- [Fragment strony]:
Kiedy kapitał zagraniczny wróci na polską giełdę? Moim zdaniem dopiero po zakończeniu wojny na Ukrainie. O ile w ubiegłym i na początku tego roku wydawało się, że inwestorzy „przyzwyczaili się” do konfliktu i do faktu, że jesteśmy krajem przyfrontowym, to od czasu coraz bardziej widocznych sukcesów Rosjan, widać rosnące obawy inwestorów przekładające się w niechęć do angażowania tutaj większych środków. Dodatkowa niepewność to zapowiedzi amerykańskiego prezydenta elekta o chęci szybkiego zakończenia konfliktu, co odbierane jest jako groźba zmuszenia Ukrainy do daleko posuniętych ustępstw na korzyść Rosji, a to mogłoby w dalszej perspektywie zagrozić naszemu krajowi. Niezależnie jednak od tego czy będziemy świadkami bardziej czy mniej korzystnego pokoju czy zawieszenia broni, obecnie obserwujemy niebezpieczną eskalację szczególnie po stronie Rosji, która chce zająć jak najlepszą pozycję negocjacyjną przed inauguracją prezydentury Trumpa. W takim otoczeniu trudno się dziwić, że inwestorzy wolą poczekać na rozstrzygnięcie, nawet ryzykując, że po wojnie trzeba będzie trochę więcej zapłacić.

Swoją drogą, o wpływie geopolityki i postrzeganiu ryzyka eskalacji zbrojnej, najlepiej świadczy poniższy wykres, gdzie widać niezwykłą korelację zachowywania naszej i południowokoreańskiej giełdy za ostatnie pięć miesięcy.

- [Polecenia do wykonania]:
1) Przetłumacz na angielski zdanie z tekstu o polskiej giełdzie: „W takim otoczeniu trudno się dziwić, że inwestorzy wolą poczekać na rozstrzygnięcie, nawet ryzykując, że po wojnie trzeba będzie trochę więcej zapłacić.”
2) Zwróć bez zmian wszystko z tekstu o polskiej giełdzie, poczynając od słów „Swoją drogą, o” w dół aż do słów „ostatnie pięć miesięcy.”.

- [Dane wejściowe]:

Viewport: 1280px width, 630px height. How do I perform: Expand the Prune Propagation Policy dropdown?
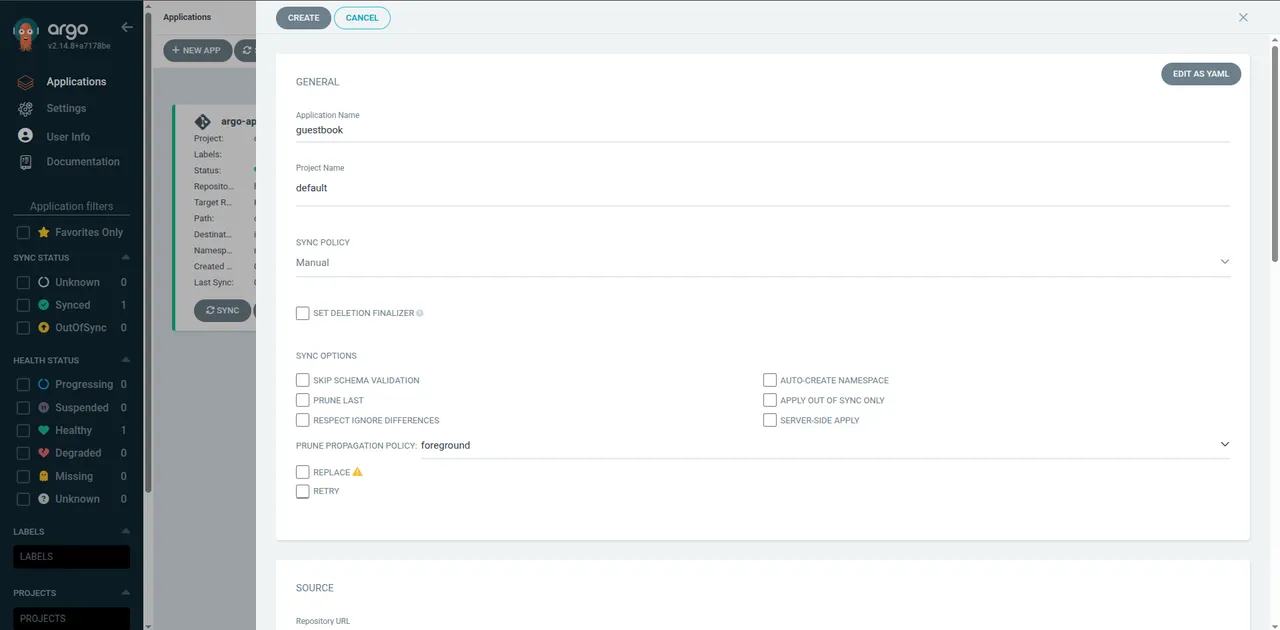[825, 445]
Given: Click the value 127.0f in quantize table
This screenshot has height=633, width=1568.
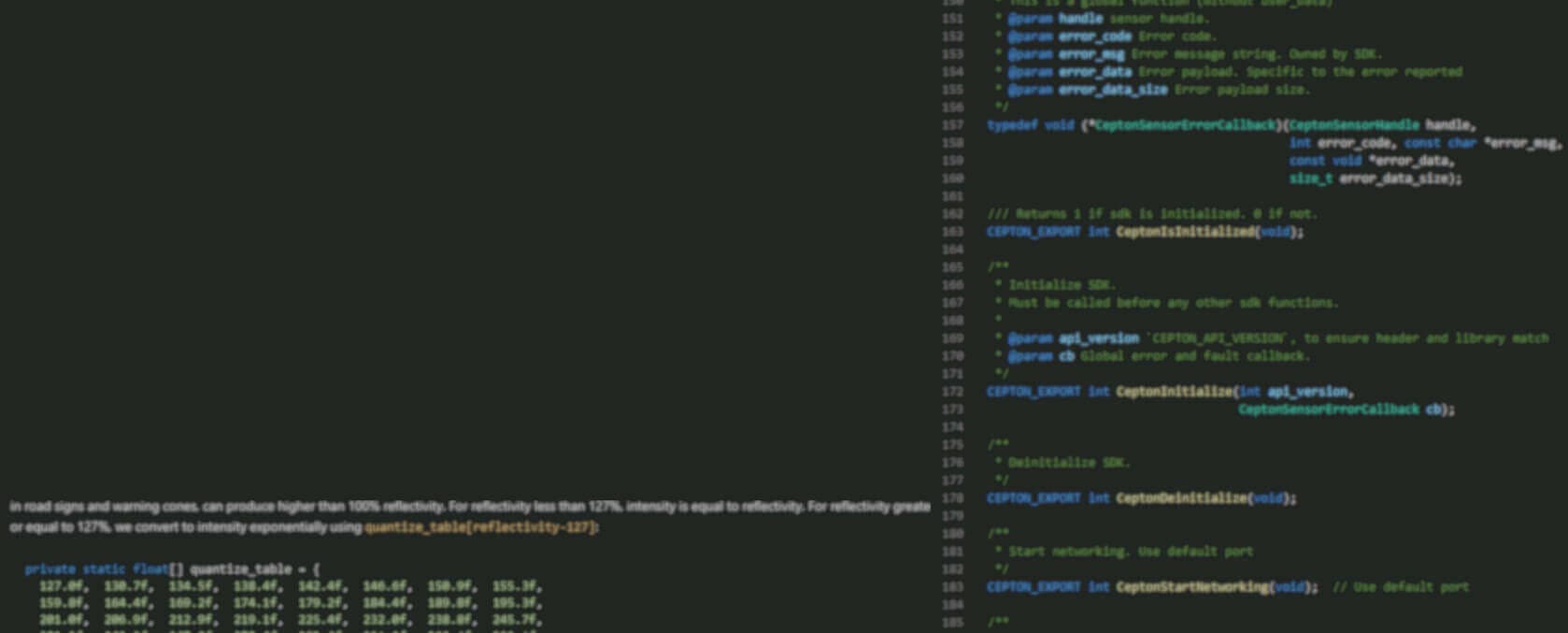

- [Lista odpowiedzi]:
1) In such an environment, it is hardly surprising that investors prefer to wait for a resolution, even at the risk of having to pay somewhat more after the war.

2)
Swoją drogą, o wpływie geopolityki i postrzeganiu ryzyka eskalacji zbrojnej, najlepiej świadczy poniższy wykres, gdzie widać niezwykłą korelację zachowywania naszej i południowokoreańskiej giełdy za ostatnie pięć miesięcy.